Which type of programme was better in the studies?
In people who had heart disease or an increased risk of heart disease

After 6 months, most studies show that exercise programmes, whether at home or at a center improve physical function, quality of life, blood cholesterol levels, walking speed and leg pain after walking due to poor blood flow. When comparing the two exercise programmes, the studies found that improvements were similar but that exercising at a center may improve walking speed and leg pain after walking more than at home.

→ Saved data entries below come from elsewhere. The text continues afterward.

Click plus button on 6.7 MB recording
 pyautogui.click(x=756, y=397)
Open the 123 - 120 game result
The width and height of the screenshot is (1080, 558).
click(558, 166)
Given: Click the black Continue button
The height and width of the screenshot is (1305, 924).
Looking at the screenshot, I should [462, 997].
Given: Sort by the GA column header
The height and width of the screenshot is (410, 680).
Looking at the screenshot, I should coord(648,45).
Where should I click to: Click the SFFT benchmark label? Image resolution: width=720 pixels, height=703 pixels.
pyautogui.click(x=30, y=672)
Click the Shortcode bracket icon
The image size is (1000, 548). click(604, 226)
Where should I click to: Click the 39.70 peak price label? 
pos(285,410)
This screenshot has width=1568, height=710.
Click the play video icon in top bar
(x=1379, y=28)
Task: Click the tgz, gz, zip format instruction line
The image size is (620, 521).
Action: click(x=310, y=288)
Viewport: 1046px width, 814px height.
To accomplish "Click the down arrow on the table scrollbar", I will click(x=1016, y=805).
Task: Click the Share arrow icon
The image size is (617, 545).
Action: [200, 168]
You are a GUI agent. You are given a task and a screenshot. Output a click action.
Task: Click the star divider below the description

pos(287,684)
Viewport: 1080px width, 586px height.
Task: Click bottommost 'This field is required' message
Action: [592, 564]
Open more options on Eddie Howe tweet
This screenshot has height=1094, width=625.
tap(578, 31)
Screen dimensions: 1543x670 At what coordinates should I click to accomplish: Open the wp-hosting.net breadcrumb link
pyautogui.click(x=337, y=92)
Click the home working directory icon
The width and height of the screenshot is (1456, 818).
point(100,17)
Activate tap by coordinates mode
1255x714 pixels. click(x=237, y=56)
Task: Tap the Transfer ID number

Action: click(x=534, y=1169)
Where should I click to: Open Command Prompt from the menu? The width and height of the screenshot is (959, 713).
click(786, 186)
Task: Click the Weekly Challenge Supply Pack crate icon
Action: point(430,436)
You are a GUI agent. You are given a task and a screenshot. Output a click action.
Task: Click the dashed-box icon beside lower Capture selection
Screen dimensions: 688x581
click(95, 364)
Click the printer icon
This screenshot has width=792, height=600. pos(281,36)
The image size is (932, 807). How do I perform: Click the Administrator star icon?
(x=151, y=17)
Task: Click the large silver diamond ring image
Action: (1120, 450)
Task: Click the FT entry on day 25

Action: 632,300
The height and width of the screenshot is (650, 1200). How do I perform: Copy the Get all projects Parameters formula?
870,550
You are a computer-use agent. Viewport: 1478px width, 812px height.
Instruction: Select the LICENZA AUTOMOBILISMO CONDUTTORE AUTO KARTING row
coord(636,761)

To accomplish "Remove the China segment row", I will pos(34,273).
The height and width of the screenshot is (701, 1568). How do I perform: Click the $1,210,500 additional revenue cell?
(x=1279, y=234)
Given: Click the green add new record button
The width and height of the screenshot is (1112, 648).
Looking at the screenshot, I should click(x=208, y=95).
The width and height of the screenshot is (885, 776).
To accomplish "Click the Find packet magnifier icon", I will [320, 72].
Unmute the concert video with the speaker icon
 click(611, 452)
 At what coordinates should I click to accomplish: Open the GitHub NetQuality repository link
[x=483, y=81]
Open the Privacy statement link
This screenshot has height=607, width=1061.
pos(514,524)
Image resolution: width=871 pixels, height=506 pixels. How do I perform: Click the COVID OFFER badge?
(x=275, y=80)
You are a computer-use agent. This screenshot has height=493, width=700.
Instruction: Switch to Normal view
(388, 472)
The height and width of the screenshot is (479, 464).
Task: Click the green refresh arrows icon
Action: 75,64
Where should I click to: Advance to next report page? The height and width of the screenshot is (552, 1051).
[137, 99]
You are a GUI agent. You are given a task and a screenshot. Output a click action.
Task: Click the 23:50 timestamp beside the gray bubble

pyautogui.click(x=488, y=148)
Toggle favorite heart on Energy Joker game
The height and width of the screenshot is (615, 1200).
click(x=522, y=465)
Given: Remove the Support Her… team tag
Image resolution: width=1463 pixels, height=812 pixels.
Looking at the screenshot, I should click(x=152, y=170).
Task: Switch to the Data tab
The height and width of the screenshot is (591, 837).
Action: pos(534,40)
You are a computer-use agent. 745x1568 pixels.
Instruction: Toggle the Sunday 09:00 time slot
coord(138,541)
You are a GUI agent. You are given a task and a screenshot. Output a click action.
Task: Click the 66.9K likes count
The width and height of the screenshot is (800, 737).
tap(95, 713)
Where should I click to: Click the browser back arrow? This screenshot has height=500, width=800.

One large study shows that many more people tend to stick with exercising after a home based programme compared with a center programme in the long-term.

In people who had COPD
Most studies show that exercise programmes, whether at home or at a center, improve physical function, decrease blood pressure, and improve some tests for exercise. But quality of life and other tests for exercise did not improve. When comparing the two exercise programmes, one study shows that improvements at home were similar to a center at 3 months. But at 18 months exercising at home was better than at a center. Another study shows that exercising at a center was better than at home at 2 months but the same at 13 months.

No studies looked at costs or use of the health care system.

Were there any problems with the programmes?
This review did not report any problems with the programmes.

What is the bottom line?
There is 'silver-level' evidence (www.cochranemsk.org) that both exercising at home or at a center improves the health and physical function of older adults. But, people tend to stick with exercising at home more than in a center.

People with heart disease or a high risk of heart disease may show more improvements exercising at a center than at home in the short-term (3 months). In people with COPD, it is still not clear whether exercising at home or at a center is better.

More research is still needed to test which type of programme might be better for people with osteoarthritis and what the costs are in general.